The website includes four key initiatives and resources to help residents enact positive changes in health habits:

  • Be Active
  • Eat Healthy
  • Get Checked
  • Be Positive

“The Community Health Dashboard has been a resource in the Gwinnett community for years, previously supported by our community hospital system,” said Lindsey Jorstad, CPRP, deputy department director of community services for Gwinnett County. “For service continuity and preservation of historical community data, Gwinnett County government worked for roughly eight months in collaboration with Conduent HCI to relaunch the platform as the Live Healthy Gwinnett Community Dashboard.”

Operational funding was allocated to provide the service, used by many county departments, community partners, individual residents, and community-based organizations throughout Gwinnett, Jorstad explained.

“Our goal is to help meet Live Healthy Gwinnett’s mission to encourage residents to Be Active, Eat Healthy, Get Checked and Be Positive. LiveHealthyGwinnettData.com helps bring awareness to community health challenges, areas in which future collaboration is necessary to improve health outcomes and to ultimately support our resident’s social wellbeing in a community where everyone thrives,” Jorstad said.

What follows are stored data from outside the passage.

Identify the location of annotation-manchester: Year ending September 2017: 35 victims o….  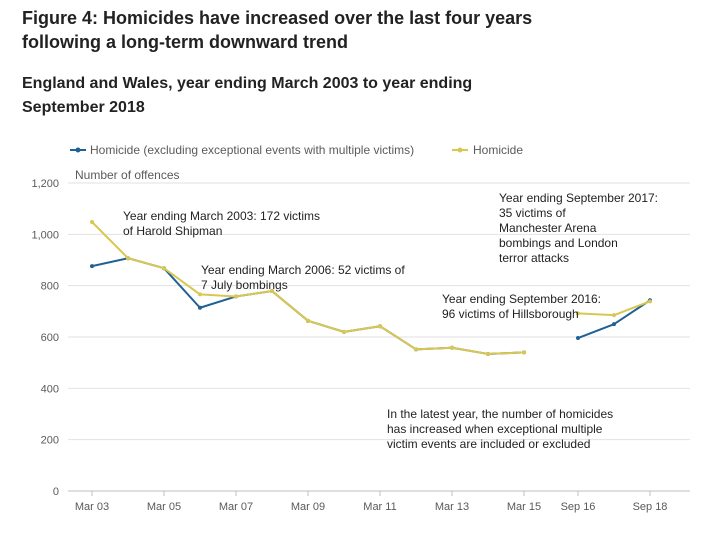
(580, 228).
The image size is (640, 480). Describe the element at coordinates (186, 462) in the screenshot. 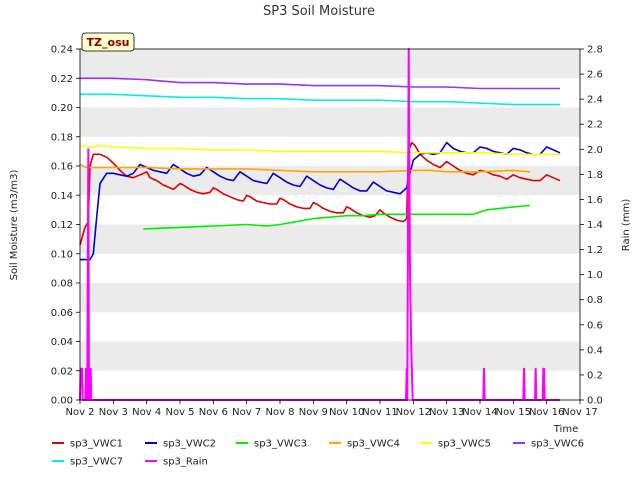

I see `legend-label-sp3-rain: sp3_Rain` at that location.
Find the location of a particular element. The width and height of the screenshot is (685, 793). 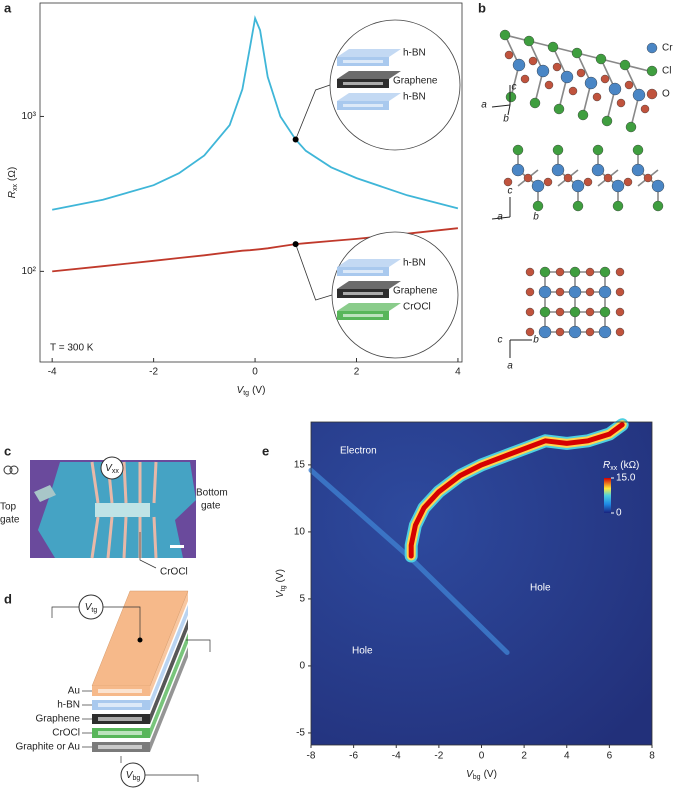

data-line is located at coordinates (256, 113).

“Too often, community health data isn’t accessible to the people and organizations that need it most. The HCI Platform breaks through this barrier to bring key data to the community that’s always current and easy to understand,” said Jane Chai, MPH, community health content expert with Conduent HCI.

“We are very excited to work with the Gwinnett County government team to build Live Healthy Gwinnett as a resource for everyone. The website includes analytical tools and access to continuously updated community health and socioeconomic data that tells the community’s story,” Chai added.

Information and knowledge provide the power and motivation needed to enable progress.

“In our experience, broad access to important data and information about the health of a community is the catalyst people need to collaborate and communicate to build — and sustain — initiatives that can make a real difference,” she said. “Live Healthy Gwinnett is a great example of how communities can engage with the data, explore best practices to improve health, and track progress of programs that are designed to help residents across the county.”

Real-time data

LiveHealthyGwinnettData.com is intended for anyone interested in community health and community health data,” Jorstad said. “It is our goal that residents look to this platform as a rich source of facts and information about their community. We want to make information about our community easily available and having the most up to date data coming in to one site from a variety of national, state and local sources does just that.”

The Live Healthy Gwinnett Community Dashboard allows visitors to see how their community compares to others in Gwinnett, the state and the nation.

Visitors to the site can “maneuver indicator topics such as race/ethnicity, age, gender and more, in addition to finding data by selecting their locale on the maps. This tool helps not only our strategic operations but those of our community partners and residents whose mission aligns with improving the health, safety and livability of Gwinnett,” Jorstad said.

Leveraging this site, Gwinnett residents and county leaders can compare and learn how their health benchmarks compare based on national goals, such as Healthy People 2030. Additionally, they can measure socioeconomic need that is correlated with poor health outcomes, evaluate food access correlated with economic and household hardship, and assess socioeconomic and health factors correlated with self-reported poor mental health, according to Jorstad.

The new platform will be linked from several health and community resources, and promoted via social media and email marketing to help continue to grow awareness of the new resource throughout the county.

“With over 250 indicators capturing demographic, education, environmental, economic, health, social determinant and equity data that highlights trends, challenges and opportunities in our community, anyone accessing the site can choose how they’d like to engage and comprehend the platform’s resources, tools and features,” Jorstad said.

Furthermore, the dashboard’s unique, dynamic functionality enables users to view hundreds of maps, tables, figures and promising practices, allowing users to create their own reports and downloaded features to embed in documents and presentations.

“This has been extremely helpful in past grant applications and award submissions,” Jorstad added.